Makanan atau menu yang lezat dan penghargaan bintang
Michelin – semacam rating untuk restoran dan hotel -- berarti restoran itu
dihiasi dengan lampu gantung, taplak meja putih, dan pelayan anggun dengan
aksen elegan. Bisa jadi tak banyak orang yang memperhatikan bagaimana para pramusaji
restoran itu membungkuk badannya saat menghidangkan makanan di meja tetamu.

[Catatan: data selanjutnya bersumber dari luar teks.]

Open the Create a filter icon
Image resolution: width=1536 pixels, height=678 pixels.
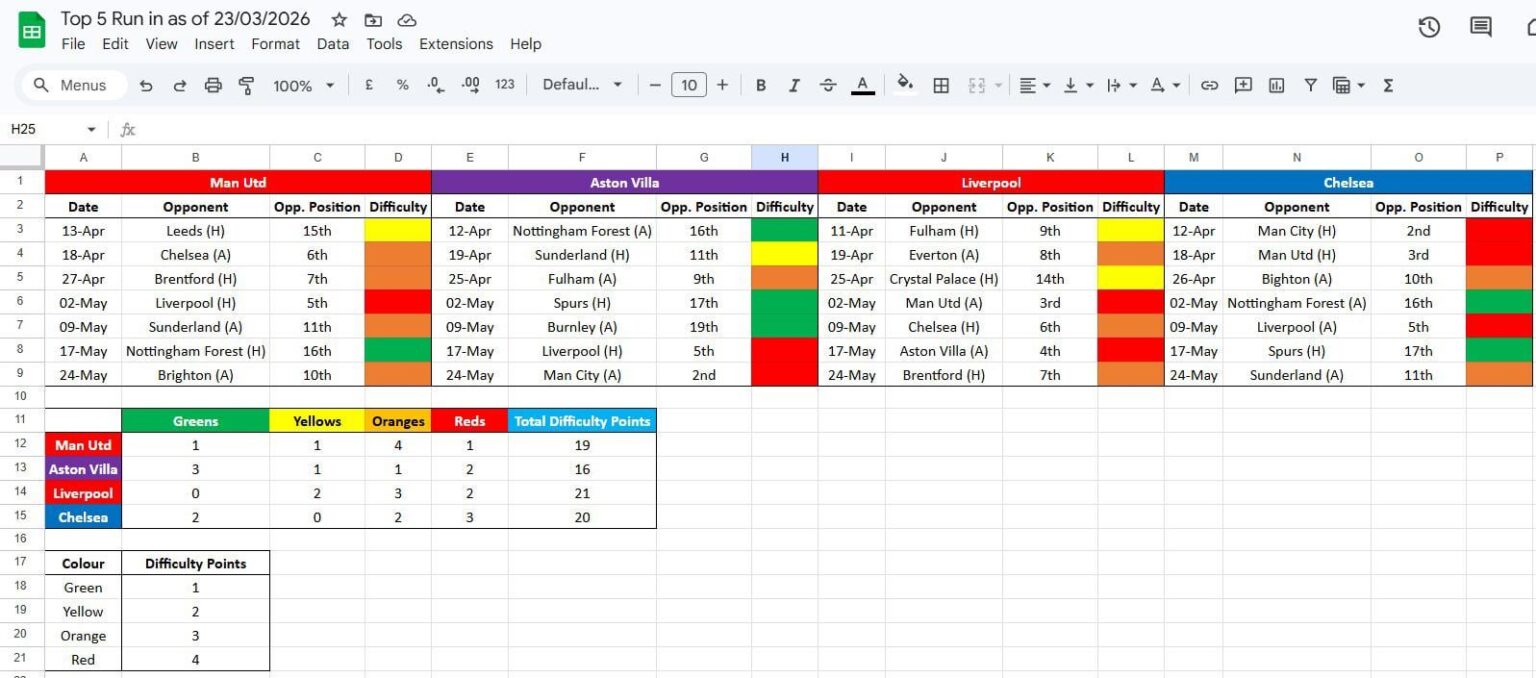coord(1310,85)
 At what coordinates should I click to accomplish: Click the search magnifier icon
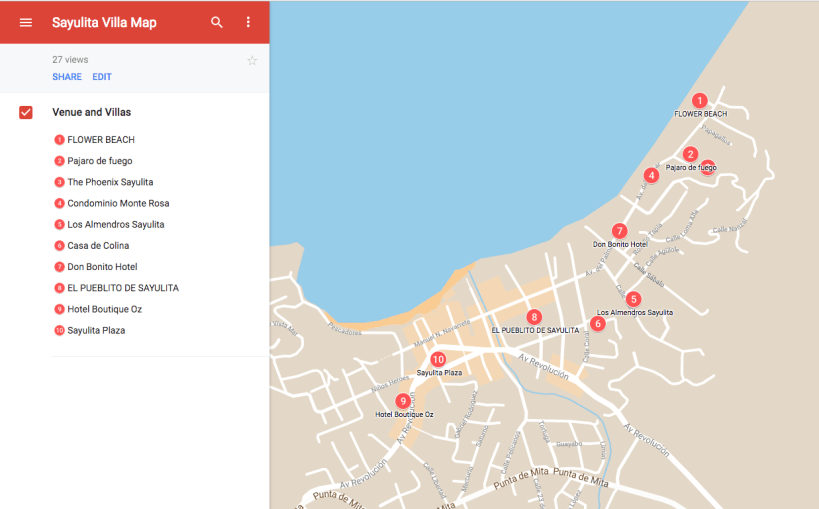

Namun saat ini fenomena itu mungkin beberapa mengalami
perubahan. Banyak juga cerita atau postingan di instagram yang menunjukkan orang-orang
antri untuk duduk di restoran mie yang ramai. Mereka dengan penuh semangat mencari
restoran yang menyediakan burger atau kentang goreng organik dan sausnya buatan sendiri.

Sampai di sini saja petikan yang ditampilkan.